— Work request —
In the records below, reproduce exactly the lines from the one containing "The image size" through the one containing "Task: Click the End column header", both included, and omit the pictures.

— Material for the task —
□ □ □ □
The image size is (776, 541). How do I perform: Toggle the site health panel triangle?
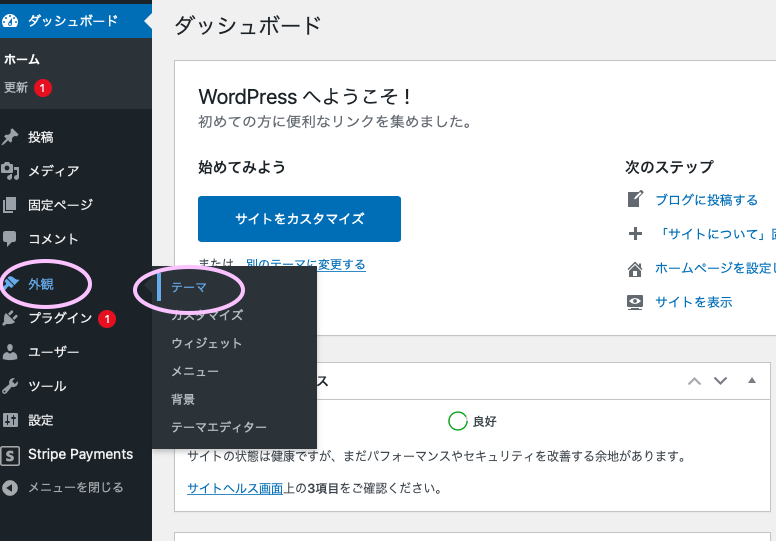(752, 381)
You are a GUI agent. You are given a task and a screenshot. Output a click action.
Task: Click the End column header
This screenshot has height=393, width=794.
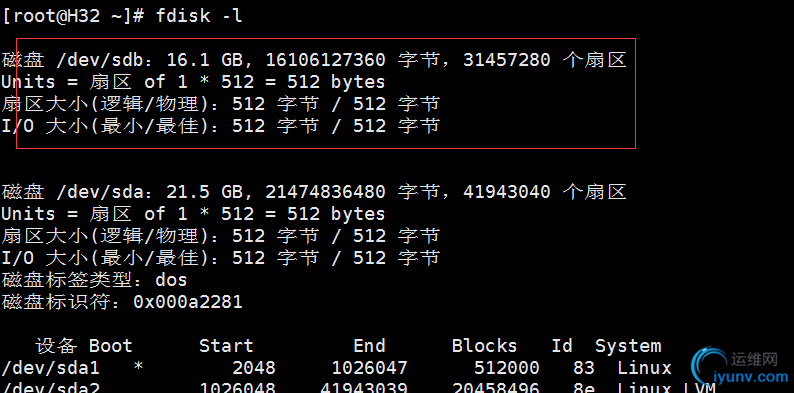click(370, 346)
□ □ □ □
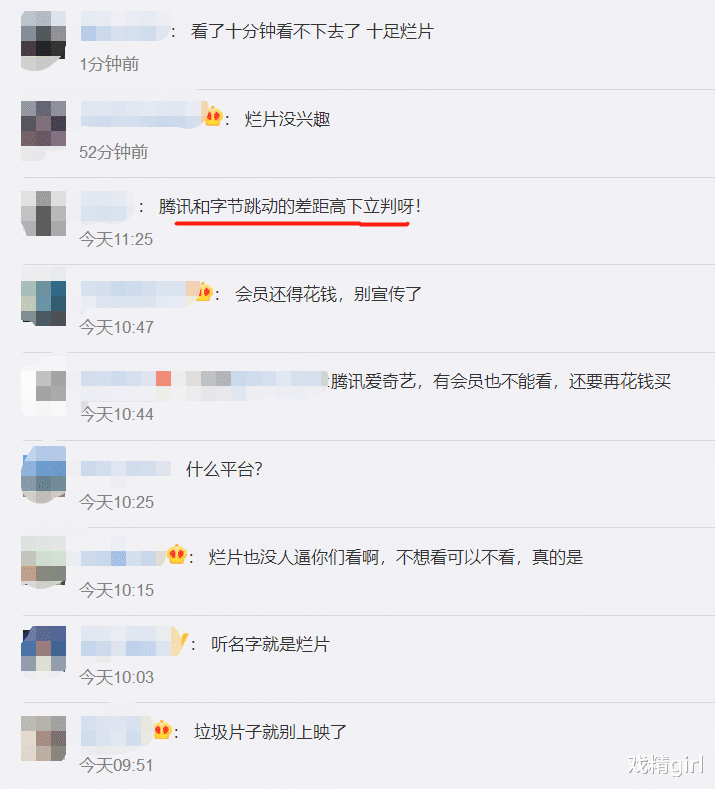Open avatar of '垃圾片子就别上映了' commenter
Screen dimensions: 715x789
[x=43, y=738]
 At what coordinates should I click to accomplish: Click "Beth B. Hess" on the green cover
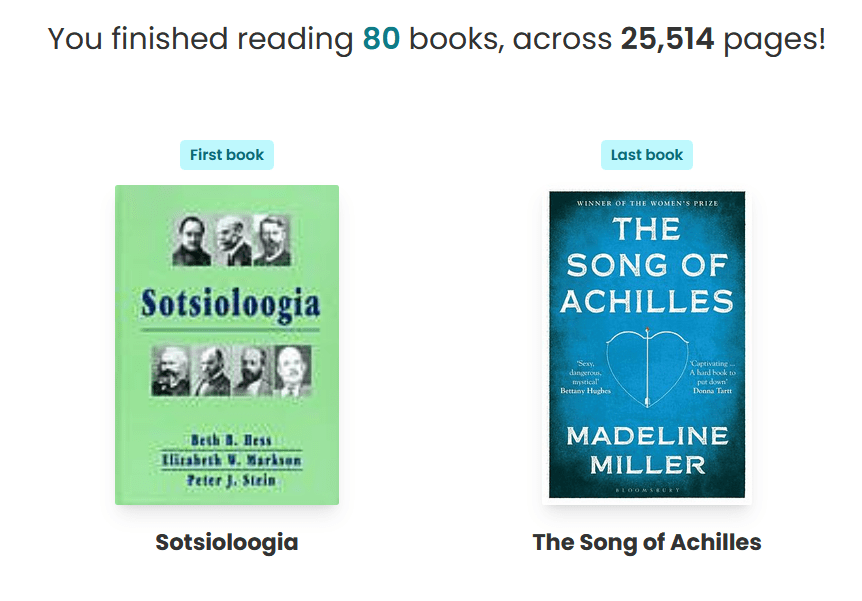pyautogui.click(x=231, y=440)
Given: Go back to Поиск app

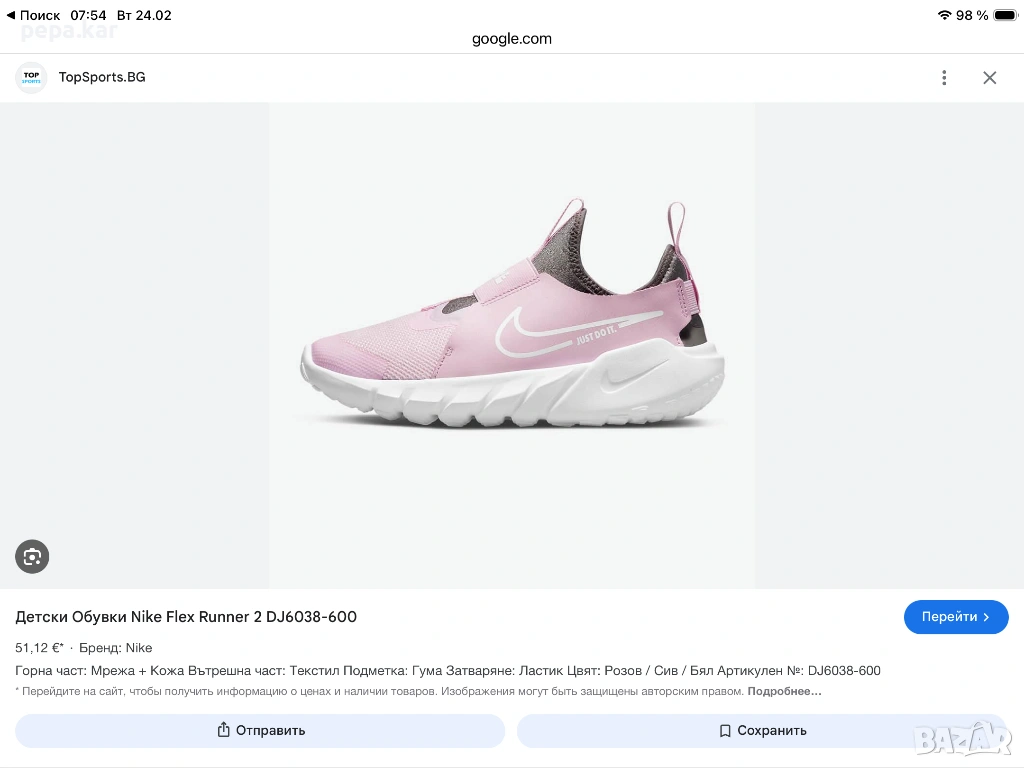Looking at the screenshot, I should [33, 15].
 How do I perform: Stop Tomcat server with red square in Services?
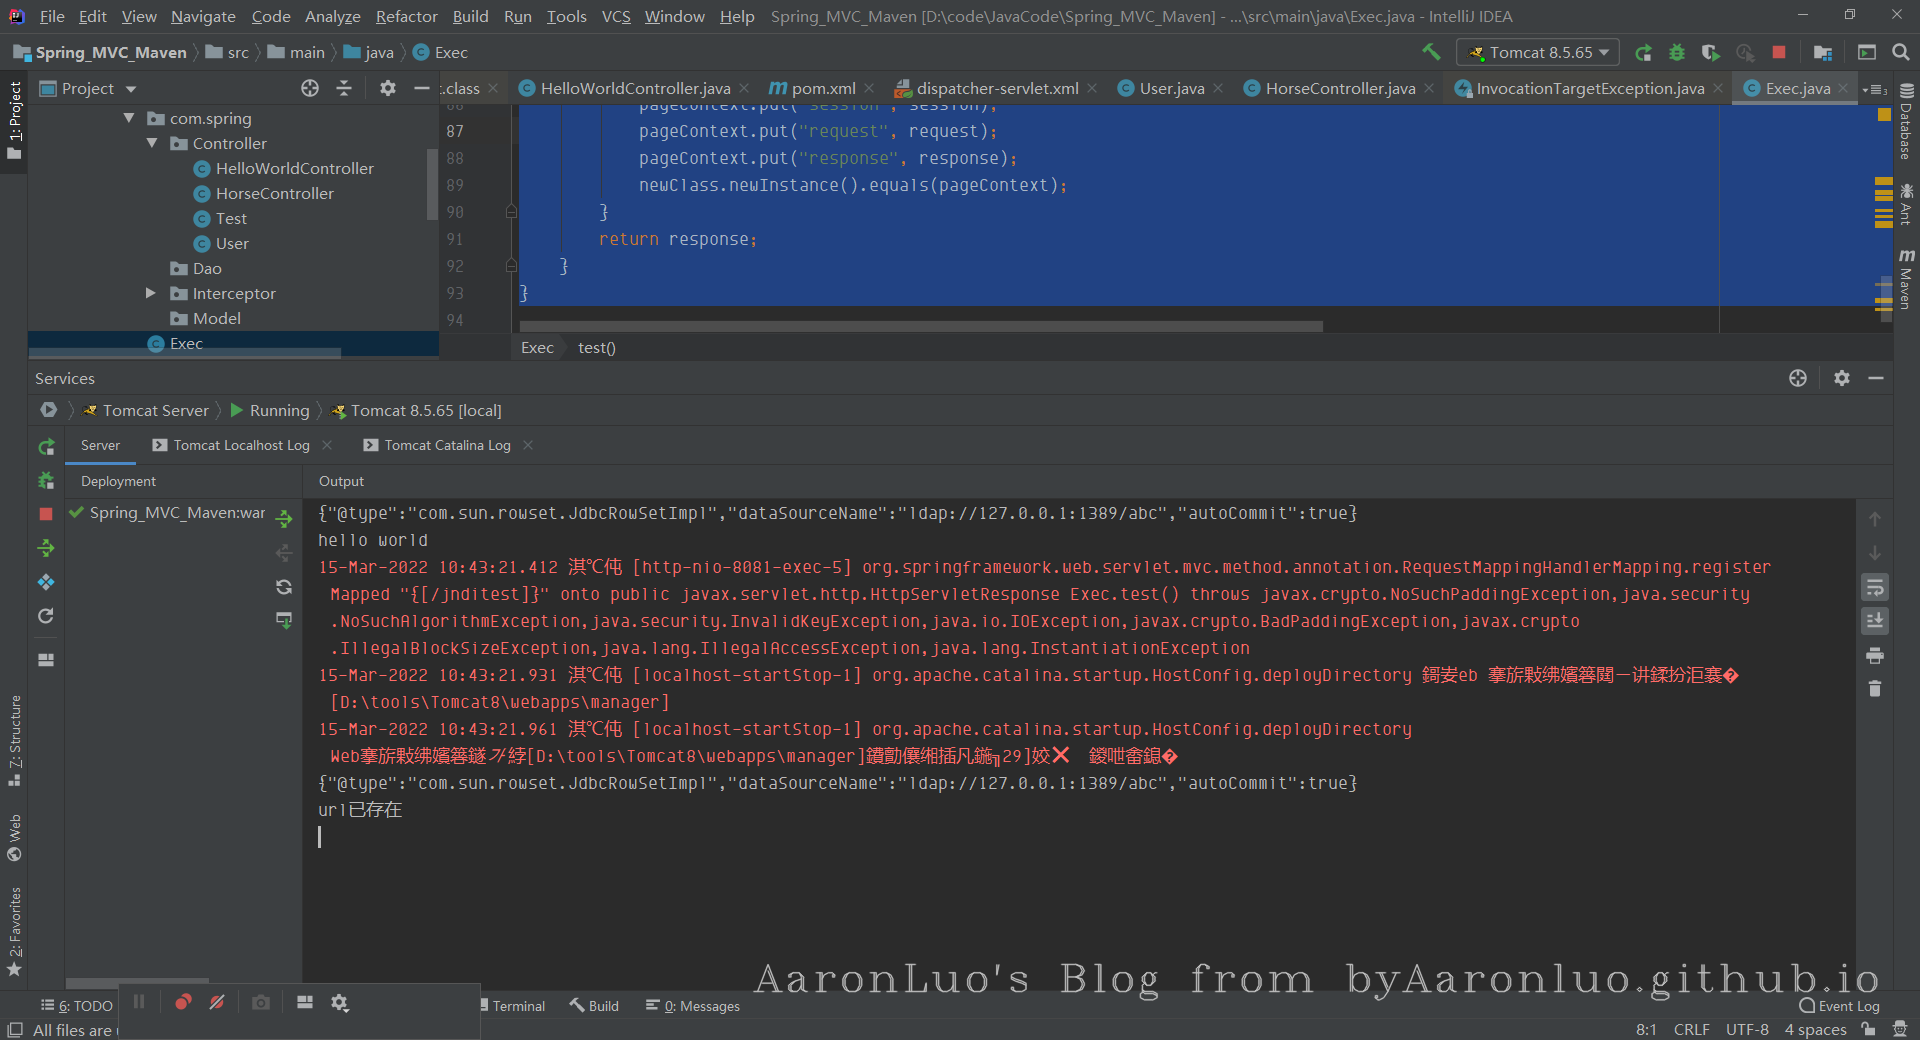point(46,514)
□ □ □ □
— Output —
The image size is (776, 541). How do I perform: Toggle the site health panel triangle?
(752, 381)
You are a GUI agent. You are given a task and a screenshot. Output a click action.
Task: Click the End column header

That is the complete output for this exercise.